**Estratto della fonte:**

__________________________________________________

Il peggio è stato evitato. Ma per Biden sarà dura realizzare le riforme promesse con il Senato a maggioranza repubblicana e recuperare il malessere sociale che ha gonfiato di consensi un individuo pericoloso come Trump
Il peggio è stato evitato. Il meglio è stato mancato. Non ci ritroviamo Donald Trump a governare il pianeta per i prossimi quattro anni (almeno così sembra ormai). Ma, anche se lo volesse, la nuova amministrazione non avrà i numeri per disfare tutto quello che Trump ha rivoluzionato in questo quadriennio, perché la tanto sperata onda democratica non si è realizzata.
Tutte le previsioni indicano che i repubblicani manterranno il controllo del Senato, quando saranno ultimate a gennaio le due elezioni speciali in Georgia che richiedono un secondo turno. In questo caso, la strada per Joe Biden sarà in salita: persino per nominare il proprio gabinetto dovrà trovare un compromesso con i repubblicani, visto che i ministri (segretari di stato) devono ricevere l’approvazione del senato. Sarà quindi sbarrato l’ingresso a esponenti della “sinistra” democratica, portando di conseguenza ad acuire lo scontro interno al partito del presidente.
Dovremmo però smettere di guardare alle elezioni statunitensi nell’ottica europea confondendo il rapporto repubblicani/democratici con la dialettica destra/sinistra (basti ricordare che a suo tempo fu un presidente repubblicano ad abolire la schiavitù praticata negli stati del sud controllati dai democratici).
Il candidato democratico ha chiesto il voto dei lavoratori, promettendo di essere "il migliore amico che abbiano mai avuto alla Casa bianca". Ora, dopo la liberazione da Trump, il nuovo presidente e la sua vice dovranno dimostrare di saper restituire quel che hanno ricevuto
Nelle elezioni presidenziali Usa la posta in gioco non è scegliere una politica di destra o di sinistra, ma decidere quale è la strategia migliore per rafforzare il predominio statunitense sul mondo. Per decenni vi era stata una sintonia bipartisan sulla necessità di esercitare il predominio attraverso la globalizzazione, il multilateralismo, strutture come il WTO su cui c’era stato il sostanziale accordo dei Bush, di Clinton e di Obama. Ma la dimensione globale del dominio è andata a scapito dei lavoratori statunitensi: negli anni ’50 si poteva dire che quel che è buono per la General Motors è buono per gli Stati uniti anche perché un metalmeccanico di Flint dipendente della GM guadagnava all’anno più di 90.000 dollari attuali, era cioè cointeressato all’impero mondiale statunitense. Ma la globalizzazione ha significato delocalizzazione, prima nelle maquilladoras in Messico, poi in Cina e ha comunque indebolito il già debole sindacato.

__________________________________________________

**Consegna 1:** Cita dall'articolo sulle elezioni statunitensi il passo compreso tra "Tutte le previsioni" e "partito del presidente.", estremi inclusi.
I record non hanno alcun legame con l'articolo.

(Voci sulla ricerca di parole ed elementi)

__________________________________________________

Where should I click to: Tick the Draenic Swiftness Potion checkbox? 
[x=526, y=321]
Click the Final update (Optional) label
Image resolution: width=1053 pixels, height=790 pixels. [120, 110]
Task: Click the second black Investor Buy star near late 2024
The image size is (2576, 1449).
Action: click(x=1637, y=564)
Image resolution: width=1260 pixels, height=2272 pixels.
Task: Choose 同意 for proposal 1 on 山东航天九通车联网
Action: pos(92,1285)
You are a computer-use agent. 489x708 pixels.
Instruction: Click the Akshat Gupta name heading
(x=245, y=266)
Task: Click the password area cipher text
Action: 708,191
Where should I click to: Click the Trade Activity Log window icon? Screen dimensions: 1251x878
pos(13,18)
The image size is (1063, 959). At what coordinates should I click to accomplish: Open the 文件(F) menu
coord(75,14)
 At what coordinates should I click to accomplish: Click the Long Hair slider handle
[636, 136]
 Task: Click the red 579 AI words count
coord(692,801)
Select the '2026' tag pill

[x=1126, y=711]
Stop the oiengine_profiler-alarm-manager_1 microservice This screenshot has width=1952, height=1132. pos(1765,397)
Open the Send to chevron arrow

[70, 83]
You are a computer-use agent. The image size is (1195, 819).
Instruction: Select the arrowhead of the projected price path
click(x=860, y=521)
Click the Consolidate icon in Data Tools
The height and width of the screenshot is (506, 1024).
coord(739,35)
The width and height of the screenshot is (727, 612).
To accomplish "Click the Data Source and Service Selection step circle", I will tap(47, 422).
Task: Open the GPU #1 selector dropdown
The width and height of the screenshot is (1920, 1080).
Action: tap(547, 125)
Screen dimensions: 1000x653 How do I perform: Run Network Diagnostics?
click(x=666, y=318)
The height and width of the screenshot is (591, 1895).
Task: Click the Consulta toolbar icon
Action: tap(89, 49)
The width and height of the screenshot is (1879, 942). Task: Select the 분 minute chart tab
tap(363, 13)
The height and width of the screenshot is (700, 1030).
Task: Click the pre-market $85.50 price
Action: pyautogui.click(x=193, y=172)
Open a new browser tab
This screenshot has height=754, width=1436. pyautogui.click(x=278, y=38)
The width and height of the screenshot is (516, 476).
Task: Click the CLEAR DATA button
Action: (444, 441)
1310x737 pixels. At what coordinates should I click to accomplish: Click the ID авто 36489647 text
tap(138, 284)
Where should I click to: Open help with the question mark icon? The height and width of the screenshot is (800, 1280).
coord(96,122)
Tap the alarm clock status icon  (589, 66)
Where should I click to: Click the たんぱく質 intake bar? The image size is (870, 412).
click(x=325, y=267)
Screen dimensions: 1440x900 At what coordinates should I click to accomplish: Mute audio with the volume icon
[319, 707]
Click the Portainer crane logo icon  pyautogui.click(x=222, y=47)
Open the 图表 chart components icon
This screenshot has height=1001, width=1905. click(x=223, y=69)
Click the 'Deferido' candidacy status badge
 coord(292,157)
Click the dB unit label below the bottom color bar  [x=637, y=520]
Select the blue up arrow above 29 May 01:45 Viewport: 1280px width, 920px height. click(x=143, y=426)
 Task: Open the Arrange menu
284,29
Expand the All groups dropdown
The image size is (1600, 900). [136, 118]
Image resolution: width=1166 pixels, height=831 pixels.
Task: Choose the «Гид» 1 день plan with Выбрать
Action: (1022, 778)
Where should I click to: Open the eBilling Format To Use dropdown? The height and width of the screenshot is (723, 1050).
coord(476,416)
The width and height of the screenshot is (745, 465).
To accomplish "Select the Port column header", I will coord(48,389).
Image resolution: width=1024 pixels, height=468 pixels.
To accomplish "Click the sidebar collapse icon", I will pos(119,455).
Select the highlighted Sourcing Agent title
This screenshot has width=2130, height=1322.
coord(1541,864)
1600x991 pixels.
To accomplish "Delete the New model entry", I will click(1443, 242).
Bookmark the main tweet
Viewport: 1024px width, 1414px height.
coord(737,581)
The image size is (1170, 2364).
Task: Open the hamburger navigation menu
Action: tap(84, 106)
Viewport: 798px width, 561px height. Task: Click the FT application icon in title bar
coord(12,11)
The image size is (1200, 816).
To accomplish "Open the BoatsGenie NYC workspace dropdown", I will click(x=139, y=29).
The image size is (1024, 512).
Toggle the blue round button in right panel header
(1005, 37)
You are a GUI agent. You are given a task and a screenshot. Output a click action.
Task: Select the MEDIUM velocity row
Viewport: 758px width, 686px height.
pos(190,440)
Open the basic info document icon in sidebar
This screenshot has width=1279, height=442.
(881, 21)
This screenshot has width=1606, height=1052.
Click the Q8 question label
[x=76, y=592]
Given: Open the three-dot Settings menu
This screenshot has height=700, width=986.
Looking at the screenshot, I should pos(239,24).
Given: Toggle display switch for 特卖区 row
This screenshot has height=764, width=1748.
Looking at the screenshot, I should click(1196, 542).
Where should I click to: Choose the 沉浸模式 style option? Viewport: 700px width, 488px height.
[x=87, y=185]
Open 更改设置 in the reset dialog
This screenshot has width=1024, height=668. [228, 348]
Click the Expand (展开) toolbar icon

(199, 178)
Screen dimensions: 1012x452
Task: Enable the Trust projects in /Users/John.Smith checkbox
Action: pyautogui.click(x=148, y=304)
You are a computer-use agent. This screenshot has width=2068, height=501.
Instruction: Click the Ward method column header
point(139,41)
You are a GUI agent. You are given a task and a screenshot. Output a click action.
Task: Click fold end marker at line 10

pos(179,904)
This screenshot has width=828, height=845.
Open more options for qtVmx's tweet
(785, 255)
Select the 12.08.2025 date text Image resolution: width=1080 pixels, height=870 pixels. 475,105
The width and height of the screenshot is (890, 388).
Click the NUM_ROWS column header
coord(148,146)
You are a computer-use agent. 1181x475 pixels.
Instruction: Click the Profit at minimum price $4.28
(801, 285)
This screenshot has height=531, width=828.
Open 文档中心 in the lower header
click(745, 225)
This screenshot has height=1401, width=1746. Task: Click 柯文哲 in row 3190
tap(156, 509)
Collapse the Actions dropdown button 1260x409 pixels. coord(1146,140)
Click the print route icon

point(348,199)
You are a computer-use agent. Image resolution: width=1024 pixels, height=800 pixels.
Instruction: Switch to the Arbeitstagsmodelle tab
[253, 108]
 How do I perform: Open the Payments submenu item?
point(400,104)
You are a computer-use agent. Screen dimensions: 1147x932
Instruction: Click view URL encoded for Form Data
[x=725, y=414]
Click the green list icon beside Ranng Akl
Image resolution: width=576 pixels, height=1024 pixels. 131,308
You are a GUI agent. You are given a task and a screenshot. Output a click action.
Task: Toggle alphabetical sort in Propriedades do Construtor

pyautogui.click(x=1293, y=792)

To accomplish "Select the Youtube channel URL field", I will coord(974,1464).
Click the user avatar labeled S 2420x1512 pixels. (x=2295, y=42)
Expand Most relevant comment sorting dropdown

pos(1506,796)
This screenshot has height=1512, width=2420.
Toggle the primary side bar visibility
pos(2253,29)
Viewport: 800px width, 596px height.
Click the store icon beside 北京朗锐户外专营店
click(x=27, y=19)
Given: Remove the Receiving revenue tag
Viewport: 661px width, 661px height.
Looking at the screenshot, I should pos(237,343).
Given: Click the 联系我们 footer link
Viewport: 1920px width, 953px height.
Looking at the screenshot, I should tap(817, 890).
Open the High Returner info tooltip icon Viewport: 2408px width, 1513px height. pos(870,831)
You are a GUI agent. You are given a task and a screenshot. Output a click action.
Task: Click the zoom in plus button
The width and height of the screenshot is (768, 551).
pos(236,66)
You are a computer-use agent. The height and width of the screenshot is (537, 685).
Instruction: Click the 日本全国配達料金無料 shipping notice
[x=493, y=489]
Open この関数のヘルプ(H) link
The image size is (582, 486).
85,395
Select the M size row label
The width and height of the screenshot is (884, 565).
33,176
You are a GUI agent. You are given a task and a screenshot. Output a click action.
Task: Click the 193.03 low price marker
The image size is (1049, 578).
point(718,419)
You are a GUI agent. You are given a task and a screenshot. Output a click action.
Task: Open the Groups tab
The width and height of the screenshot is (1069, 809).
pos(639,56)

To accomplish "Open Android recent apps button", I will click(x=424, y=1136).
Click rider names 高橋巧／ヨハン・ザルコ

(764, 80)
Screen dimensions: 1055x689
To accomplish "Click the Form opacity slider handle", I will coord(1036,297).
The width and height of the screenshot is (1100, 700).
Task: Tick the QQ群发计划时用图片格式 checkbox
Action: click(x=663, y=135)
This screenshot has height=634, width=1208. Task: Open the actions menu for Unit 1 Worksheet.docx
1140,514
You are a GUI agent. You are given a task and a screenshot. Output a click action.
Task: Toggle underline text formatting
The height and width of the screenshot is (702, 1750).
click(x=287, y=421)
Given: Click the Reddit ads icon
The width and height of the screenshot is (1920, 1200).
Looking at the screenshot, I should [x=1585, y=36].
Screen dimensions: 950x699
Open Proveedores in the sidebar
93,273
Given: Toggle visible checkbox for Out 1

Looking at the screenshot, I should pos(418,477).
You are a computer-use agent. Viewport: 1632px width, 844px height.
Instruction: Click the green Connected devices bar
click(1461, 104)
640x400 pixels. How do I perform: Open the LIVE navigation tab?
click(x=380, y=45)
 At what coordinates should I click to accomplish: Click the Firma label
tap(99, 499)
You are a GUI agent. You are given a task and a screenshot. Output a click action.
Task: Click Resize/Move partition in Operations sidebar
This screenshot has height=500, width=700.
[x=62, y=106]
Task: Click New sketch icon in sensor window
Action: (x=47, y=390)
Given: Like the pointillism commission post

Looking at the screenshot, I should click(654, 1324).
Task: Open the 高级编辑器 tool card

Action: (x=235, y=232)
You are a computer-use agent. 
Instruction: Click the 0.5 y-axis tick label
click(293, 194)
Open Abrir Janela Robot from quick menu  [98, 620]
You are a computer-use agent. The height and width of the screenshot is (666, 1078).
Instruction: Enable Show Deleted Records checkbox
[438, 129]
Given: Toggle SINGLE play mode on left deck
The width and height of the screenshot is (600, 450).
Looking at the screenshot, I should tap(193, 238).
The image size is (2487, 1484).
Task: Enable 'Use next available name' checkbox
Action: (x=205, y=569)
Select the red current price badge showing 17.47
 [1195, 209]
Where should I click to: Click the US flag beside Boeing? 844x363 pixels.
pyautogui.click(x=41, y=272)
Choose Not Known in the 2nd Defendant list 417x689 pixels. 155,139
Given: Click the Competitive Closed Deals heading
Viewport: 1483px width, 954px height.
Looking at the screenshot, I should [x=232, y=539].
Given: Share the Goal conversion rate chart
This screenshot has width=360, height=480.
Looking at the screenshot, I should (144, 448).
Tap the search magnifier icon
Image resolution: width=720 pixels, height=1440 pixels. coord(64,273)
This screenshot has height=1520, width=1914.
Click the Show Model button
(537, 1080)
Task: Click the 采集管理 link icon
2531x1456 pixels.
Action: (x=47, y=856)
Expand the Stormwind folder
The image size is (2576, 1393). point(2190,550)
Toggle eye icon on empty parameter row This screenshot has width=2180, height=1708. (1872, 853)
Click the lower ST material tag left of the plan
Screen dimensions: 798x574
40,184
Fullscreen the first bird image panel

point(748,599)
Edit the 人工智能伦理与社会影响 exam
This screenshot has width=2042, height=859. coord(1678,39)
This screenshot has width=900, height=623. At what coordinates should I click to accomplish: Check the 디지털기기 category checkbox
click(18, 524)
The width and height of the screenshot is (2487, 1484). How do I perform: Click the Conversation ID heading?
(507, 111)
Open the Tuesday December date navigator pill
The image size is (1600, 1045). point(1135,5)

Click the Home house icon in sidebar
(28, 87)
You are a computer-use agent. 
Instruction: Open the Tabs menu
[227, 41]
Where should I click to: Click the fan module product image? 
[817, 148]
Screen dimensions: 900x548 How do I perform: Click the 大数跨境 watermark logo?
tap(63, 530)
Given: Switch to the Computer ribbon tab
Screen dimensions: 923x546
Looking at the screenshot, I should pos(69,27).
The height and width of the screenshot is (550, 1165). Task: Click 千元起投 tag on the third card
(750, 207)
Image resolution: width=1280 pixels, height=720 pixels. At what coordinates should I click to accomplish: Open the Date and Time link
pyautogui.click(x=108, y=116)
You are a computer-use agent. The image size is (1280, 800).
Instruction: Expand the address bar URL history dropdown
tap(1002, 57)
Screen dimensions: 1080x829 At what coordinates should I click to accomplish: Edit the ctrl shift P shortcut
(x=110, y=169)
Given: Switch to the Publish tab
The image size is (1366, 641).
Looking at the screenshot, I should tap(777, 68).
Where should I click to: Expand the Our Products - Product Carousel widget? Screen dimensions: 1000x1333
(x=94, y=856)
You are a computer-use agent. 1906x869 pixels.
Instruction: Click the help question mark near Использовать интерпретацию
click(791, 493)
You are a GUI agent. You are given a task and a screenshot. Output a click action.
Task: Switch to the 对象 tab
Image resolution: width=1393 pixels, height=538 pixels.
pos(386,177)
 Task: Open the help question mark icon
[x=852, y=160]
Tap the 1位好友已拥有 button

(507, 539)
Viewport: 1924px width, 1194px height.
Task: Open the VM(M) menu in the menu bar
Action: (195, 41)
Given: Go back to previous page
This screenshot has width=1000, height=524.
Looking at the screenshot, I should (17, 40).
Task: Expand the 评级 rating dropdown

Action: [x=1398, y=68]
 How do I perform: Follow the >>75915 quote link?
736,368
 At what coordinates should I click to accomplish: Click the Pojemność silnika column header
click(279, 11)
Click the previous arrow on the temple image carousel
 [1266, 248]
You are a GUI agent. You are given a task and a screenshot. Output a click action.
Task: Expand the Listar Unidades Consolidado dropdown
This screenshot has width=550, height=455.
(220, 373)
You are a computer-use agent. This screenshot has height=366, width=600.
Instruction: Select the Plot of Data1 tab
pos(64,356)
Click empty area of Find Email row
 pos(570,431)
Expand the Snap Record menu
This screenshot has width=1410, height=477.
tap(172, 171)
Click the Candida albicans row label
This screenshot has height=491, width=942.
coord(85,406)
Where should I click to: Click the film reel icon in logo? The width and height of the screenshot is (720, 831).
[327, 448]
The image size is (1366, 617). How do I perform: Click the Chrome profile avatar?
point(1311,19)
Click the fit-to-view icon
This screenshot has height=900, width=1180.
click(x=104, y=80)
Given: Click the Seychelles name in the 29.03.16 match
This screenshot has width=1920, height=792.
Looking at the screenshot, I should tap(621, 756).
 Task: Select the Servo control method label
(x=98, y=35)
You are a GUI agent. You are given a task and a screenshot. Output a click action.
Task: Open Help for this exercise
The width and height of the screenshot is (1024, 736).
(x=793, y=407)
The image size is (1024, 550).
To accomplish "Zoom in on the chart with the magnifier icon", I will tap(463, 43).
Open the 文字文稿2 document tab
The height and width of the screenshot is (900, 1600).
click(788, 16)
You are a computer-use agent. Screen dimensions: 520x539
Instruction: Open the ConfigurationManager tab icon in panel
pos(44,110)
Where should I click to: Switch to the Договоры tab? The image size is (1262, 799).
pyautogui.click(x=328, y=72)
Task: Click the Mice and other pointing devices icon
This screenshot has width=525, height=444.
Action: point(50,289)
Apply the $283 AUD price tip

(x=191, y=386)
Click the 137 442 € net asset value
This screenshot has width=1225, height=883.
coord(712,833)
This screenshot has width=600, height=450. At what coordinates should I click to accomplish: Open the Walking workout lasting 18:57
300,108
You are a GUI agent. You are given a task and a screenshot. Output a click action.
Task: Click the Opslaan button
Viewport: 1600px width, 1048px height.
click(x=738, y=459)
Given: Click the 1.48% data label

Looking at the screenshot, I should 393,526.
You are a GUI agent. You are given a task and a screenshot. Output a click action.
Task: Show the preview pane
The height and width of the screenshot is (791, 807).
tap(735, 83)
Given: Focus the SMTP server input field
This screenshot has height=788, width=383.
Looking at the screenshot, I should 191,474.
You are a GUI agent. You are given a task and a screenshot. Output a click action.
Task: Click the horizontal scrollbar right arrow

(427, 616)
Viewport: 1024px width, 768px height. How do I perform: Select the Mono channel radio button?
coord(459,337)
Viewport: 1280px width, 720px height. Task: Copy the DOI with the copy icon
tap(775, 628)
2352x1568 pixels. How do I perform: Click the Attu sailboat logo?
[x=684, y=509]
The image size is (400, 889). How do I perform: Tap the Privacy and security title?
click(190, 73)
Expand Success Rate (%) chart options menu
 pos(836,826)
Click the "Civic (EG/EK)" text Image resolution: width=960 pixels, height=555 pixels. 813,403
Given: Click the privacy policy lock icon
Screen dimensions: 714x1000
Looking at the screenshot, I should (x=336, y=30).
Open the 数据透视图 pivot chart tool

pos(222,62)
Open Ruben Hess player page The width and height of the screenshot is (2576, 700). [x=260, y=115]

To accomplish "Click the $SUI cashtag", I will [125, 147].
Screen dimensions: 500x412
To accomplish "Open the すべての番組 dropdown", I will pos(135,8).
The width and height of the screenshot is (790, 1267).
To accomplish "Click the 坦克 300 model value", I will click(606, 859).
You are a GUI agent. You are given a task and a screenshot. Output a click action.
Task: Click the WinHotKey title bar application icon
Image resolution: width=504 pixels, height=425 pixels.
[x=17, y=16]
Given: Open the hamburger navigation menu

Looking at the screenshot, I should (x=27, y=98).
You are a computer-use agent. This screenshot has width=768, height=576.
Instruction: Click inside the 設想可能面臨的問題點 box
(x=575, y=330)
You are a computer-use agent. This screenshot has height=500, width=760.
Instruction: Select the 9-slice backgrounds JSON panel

__________________________________________________

**Consegna 2:** Trasforma in una tabella Markdown con le colonne Numero e Riga soltanto le righe dei record comprese tra quella che contiene "Given: Click the Reddit ads icon" e quella che contiene "click(x=380, y=45)", entrambe incluse. Tralascia le righe vuote.

**Risposta completa 1:**
Tutte le previsioni indicano che i repubblicani manterranno il controllo del Senato, quando saranno ultimate a gennaio le due elezioni speciali in Georgia che richiedono un secondo turno. In questo caso, la strada per Joe Biden sarà in salita: persino per nominare il proprio gabinetto dovrà trovare un compromesso con i repubblicani, visto che i ministri (segretari di stato) devono ricevere l’approvazione del senato. Sarà quindi sbarrato l’ingresso a esponenti della “sinistra” democratica, portando di conseguenza ad acuire lo scontro interno al partito del presidente.

**Risposta completa 2:**
| Numero | Riga |
|---|---|
| 1 | Given: Click the Reddit ads icon |
| 2 | The width and height of the screenshot is (1920, 1200). |
| 3 | Looking at the screenshot, I should [x=1585, y=36]. |
| 4 | Screen dimensions: 950x699 |
| 5 | Open Proveedores in the sidebar |
| 6 | 93,273 |
| 7 | Given: Toggle visible checkbox for Out 1 |
| 8 | Looking at the screenshot, I should pos(418,477). |
| 9 | You are a computer-use agent. Viewport: 1632px width, 844px height. |
| 10 | Instruction: Click the green Connected devices bar |
| 11 | click(1461, 104) |
| 12 | 640x400 pixels. How do I perform: Open the LIVE navigation tab? |
| 13 | click(x=380, y=45) |